In the cancer update, rewrite the passage starting at "However. I always" and ending at "room to fall.", replacing "oncologist" with "cancer doctor".

Excerpted text =>
=-=-=-=-=

4 June 2023: Cancer Crawl

I’ve just completed a period of intense conferencing. Three in-person conferences in five weeks. Plus a number of Zoom talks on top of it. For me, it was wonderfully social and intellectual. In addition to getting to meet and see work by a new generation of grad students and assistant profs, whom I’d not “discovered” due to the pandemic, I also got to catch up with old friends in Washington DC, Cambridge MA, and Toronto.

It’s been great to see so many people again after the pandemic.

However. I always get questions about my health, and I realize it’s been quite some time since I said anything publicly, and there’s always the possibility of messages getting transformed in a game of telephone, so here’s the latest.


I’m fine! Or “fine.” My cancer is best understood as a chronic illness now. It could get worse; but I could also live indefinitely on my current treatment regimen. My endocrinologist, whom I refer to as “the Terminator” due to his non-touchy-feely-ness which will be evident in the next clause of this sentence, says I will “die of something else.” My oncologist says I’m one of his patients doing the best on my current drug regimen, which is great, though there is always room to fall.

State of the cancer: ideally, not going anywhere

I have a rare form of aggressive papillary thyroid cancer, which has metastasized to my lungs. My thyroid is gone, so there’s that.

=-=-=-=-=

Data records =>
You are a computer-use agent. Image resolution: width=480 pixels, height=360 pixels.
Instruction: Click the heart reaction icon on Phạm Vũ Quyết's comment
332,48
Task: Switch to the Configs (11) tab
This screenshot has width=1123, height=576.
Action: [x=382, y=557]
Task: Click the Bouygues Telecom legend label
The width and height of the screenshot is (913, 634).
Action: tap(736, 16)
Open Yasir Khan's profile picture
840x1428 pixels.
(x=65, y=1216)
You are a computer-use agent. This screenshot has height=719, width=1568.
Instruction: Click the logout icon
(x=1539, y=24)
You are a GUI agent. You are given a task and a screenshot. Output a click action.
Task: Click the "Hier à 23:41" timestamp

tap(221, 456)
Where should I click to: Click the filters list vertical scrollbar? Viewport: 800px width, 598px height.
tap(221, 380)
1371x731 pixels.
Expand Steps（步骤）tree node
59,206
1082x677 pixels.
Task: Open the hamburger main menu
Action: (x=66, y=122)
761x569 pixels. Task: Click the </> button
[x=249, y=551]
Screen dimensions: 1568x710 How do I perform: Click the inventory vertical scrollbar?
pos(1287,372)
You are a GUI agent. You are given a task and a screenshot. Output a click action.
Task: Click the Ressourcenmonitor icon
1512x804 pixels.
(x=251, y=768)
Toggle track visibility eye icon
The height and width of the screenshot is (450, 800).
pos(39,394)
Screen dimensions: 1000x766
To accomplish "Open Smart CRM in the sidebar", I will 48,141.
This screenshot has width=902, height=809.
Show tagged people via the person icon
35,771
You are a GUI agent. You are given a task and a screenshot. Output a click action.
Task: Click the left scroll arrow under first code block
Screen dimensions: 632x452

=-=-=-=-=

Solution for this exercise =>
However. I always get questions about my health, and I realize it’s been quite some time since I said anything publicly, and there’s always the possibility of messages getting transformed in a game of telephone, so here’s the latest.


I’m fine! Or “fine.” My cancer is best understood as a chronic illness now. It could get worse; but I could also live indefinitely on my current treatment regimen. My endocrinologist, whom I refer to as “the Terminator” due to his non-touchy-feely-ness which will be evident in the next clause of this sentence, says I will “die of something else.” My cancer doctor says I’m one of his patients doing the best on my current drug regimen, which is great, though there is always room to fall.